WHAT YOU WILL DO — Could you copy out every line of the listing below, word for word and in the same order?
[begin SUPPLIED INFORMATION]
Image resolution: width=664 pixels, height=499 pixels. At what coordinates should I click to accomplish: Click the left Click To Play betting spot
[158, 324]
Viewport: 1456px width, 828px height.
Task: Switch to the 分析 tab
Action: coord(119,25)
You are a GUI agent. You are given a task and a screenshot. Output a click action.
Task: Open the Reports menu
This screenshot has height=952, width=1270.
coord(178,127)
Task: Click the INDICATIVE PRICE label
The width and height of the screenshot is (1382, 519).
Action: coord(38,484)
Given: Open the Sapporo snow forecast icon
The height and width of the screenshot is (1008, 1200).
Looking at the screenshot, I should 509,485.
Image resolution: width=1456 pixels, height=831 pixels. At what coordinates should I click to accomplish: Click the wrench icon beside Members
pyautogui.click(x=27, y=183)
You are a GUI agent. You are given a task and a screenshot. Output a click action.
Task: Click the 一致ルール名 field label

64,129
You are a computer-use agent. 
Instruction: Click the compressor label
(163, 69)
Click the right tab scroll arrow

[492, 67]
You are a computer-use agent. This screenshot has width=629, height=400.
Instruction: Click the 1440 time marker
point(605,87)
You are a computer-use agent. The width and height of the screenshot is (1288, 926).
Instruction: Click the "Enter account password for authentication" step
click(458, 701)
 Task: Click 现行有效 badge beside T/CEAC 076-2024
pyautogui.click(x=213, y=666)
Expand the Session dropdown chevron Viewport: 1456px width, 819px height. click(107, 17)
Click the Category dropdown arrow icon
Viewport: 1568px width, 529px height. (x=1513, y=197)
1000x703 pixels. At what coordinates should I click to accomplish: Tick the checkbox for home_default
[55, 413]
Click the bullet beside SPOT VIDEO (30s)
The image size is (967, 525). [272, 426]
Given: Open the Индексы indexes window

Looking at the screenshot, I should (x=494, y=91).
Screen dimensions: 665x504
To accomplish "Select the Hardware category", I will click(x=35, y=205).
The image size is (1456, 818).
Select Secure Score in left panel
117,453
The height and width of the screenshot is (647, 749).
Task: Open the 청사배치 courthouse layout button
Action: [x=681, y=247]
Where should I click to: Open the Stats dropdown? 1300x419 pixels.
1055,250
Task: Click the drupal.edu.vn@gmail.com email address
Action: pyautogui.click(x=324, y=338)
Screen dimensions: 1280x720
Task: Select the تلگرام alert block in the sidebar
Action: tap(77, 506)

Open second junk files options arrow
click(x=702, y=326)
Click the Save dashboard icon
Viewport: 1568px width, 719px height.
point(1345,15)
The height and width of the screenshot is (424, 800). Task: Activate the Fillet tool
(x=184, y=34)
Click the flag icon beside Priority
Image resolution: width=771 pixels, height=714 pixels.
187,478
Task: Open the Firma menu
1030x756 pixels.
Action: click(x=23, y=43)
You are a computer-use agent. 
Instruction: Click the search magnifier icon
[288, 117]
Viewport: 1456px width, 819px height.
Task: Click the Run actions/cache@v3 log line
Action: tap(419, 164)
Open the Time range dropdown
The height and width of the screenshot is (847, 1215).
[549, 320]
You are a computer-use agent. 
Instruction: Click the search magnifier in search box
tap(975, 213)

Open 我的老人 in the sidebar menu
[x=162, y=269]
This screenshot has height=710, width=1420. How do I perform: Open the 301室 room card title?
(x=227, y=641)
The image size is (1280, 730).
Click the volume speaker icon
[end SUPPLIED INFORMATION]
TASK SOLUTION —
Image resolution: width=664 pixels, height=499 pixels. At what coordinates should I click to accomplish: Click the left Click To Play betting spot
[158, 324]
Viewport: 1456px width, 828px height.
Task: Switch to the 分析 tab
Action: coord(119,25)
You are a GUI agent. You are given a task and a screenshot. Output a click action.
Task: Open the Reports menu
This screenshot has height=952, width=1270.
coord(178,127)
Task: Click the INDICATIVE PRICE label
The width and height of the screenshot is (1382, 519).
Action: coord(38,484)
Given: Open the Sapporo snow forecast icon
The height and width of the screenshot is (1008, 1200).
Looking at the screenshot, I should 509,485.
Image resolution: width=1456 pixels, height=831 pixels. At what coordinates should I click to accomplish: Click the wrench icon beside Members
pyautogui.click(x=27, y=183)
You are a GUI agent. You are given a task and a screenshot. Output a click action.
Task: Click the 一致ルール名 field label

64,129
You are a computer-use agent. 
Instruction: Click the compressor label
(163, 69)
Click the right tab scroll arrow

[492, 67]
You are a computer-use agent. This screenshot has width=629, height=400.
Instruction: Click the 1440 time marker
point(605,87)
You are a computer-use agent. The width and height of the screenshot is (1288, 926).
Instruction: Click the "Enter account password for authentication" step
click(458, 701)
 Task: Click 现行有效 badge beside T/CEAC 076-2024
pyautogui.click(x=213, y=666)
Expand the Session dropdown chevron Viewport: 1456px width, 819px height. click(107, 17)
Click the Category dropdown arrow icon
Viewport: 1568px width, 529px height. (x=1513, y=197)
1000x703 pixels. At what coordinates should I click to accomplish: Tick the checkbox for home_default
[55, 413]
Click the bullet beside SPOT VIDEO (30s)
The image size is (967, 525). [272, 426]
Given: Open the Индексы indexes window

Looking at the screenshot, I should (x=494, y=91).
Screen dimensions: 665x504
To accomplish "Select the Hardware category", I will click(x=35, y=205).
The image size is (1456, 818).
Select Secure Score in left panel
117,453
The height and width of the screenshot is (647, 749).
Task: Open the 청사배치 courthouse layout button
Action: [x=681, y=247]
Where should I click to: Open the Stats dropdown? 1300x419 pixels.
1055,250
Task: Click the drupal.edu.vn@gmail.com email address
Action: pyautogui.click(x=324, y=338)
Screen dimensions: 1280x720
Task: Select the تلگرام alert block in the sidebar
Action: tap(77, 506)

Open second junk files options arrow
click(x=702, y=326)
Click the Save dashboard icon
Viewport: 1568px width, 719px height.
point(1345,15)
The height and width of the screenshot is (424, 800). Task: Activate the Fillet tool
(x=184, y=34)
Click the flag icon beside Priority
Image resolution: width=771 pixels, height=714 pixels.
187,478
Task: Open the Firma menu
1030x756 pixels.
Action: click(x=23, y=43)
You are a computer-use agent. 
Instruction: Click the search magnifier icon
[288, 117]
Viewport: 1456px width, 819px height.
Task: Click the Run actions/cache@v3 log line
Action: tap(419, 164)
Open the Time range dropdown
The height and width of the screenshot is (847, 1215).
[549, 320]
You are a computer-use agent. 
Instruction: Click the search magnifier in search box
tap(975, 213)

Open 我的老人 in the sidebar menu
[x=162, y=269]
This screenshot has height=710, width=1420. How do I perform: Open the 301室 room card title?
(x=227, y=641)
The image size is (1280, 730).
Click the volume speaker icon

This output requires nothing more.